# What the exercise asks
The answer should be a single number: how many lines of the entries below hold the word "computer".

*** Data in this exercise ***

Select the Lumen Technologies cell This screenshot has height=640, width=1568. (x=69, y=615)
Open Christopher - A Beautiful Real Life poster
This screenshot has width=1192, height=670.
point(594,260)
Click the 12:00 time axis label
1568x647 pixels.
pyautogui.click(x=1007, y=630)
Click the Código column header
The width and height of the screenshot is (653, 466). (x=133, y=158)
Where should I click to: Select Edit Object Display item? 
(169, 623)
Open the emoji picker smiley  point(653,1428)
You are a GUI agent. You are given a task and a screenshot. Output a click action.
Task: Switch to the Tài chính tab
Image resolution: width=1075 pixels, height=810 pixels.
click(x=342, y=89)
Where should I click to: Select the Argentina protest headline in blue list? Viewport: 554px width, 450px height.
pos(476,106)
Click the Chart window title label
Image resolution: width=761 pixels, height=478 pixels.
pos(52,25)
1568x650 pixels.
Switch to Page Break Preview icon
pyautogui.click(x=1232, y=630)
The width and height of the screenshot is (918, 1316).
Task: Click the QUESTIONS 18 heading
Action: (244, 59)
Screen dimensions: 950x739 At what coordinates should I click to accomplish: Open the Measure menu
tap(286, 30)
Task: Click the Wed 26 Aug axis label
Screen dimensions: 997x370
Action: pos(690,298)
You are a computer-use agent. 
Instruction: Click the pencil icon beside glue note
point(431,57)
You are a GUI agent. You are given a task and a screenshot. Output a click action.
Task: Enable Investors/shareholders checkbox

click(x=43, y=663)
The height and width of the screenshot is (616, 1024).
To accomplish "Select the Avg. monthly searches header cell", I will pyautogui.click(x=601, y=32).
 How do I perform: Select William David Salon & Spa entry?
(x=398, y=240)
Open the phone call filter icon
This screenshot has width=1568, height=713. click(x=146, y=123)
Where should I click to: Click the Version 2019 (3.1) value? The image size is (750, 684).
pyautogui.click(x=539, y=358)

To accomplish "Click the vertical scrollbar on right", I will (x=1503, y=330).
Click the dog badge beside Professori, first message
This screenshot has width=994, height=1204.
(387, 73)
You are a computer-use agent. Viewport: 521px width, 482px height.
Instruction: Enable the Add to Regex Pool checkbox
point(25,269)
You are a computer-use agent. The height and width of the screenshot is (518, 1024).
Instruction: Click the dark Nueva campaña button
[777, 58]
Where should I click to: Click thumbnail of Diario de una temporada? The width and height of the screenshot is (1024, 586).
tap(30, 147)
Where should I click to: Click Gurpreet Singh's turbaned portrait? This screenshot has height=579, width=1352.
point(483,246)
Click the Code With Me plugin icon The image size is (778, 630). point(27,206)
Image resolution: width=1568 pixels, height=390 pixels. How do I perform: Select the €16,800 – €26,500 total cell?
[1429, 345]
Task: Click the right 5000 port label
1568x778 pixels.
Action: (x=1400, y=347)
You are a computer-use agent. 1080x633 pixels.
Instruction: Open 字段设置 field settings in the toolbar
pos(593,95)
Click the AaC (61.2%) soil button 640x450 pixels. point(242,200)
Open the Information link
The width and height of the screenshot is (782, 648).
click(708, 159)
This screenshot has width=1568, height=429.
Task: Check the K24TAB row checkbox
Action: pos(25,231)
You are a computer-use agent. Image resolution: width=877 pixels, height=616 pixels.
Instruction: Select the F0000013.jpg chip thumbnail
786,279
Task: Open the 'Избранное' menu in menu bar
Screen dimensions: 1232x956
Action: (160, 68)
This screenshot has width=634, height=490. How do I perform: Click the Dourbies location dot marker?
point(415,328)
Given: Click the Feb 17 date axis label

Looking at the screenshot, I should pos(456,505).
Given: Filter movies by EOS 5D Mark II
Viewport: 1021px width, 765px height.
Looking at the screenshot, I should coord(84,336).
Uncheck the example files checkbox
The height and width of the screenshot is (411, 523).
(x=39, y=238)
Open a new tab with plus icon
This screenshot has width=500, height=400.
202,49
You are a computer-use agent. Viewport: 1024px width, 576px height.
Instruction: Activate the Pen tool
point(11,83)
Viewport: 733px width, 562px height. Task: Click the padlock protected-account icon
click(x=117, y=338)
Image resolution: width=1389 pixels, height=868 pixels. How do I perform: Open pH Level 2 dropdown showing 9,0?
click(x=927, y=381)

*** End of Data in this exercise ***

# Completed exercise
6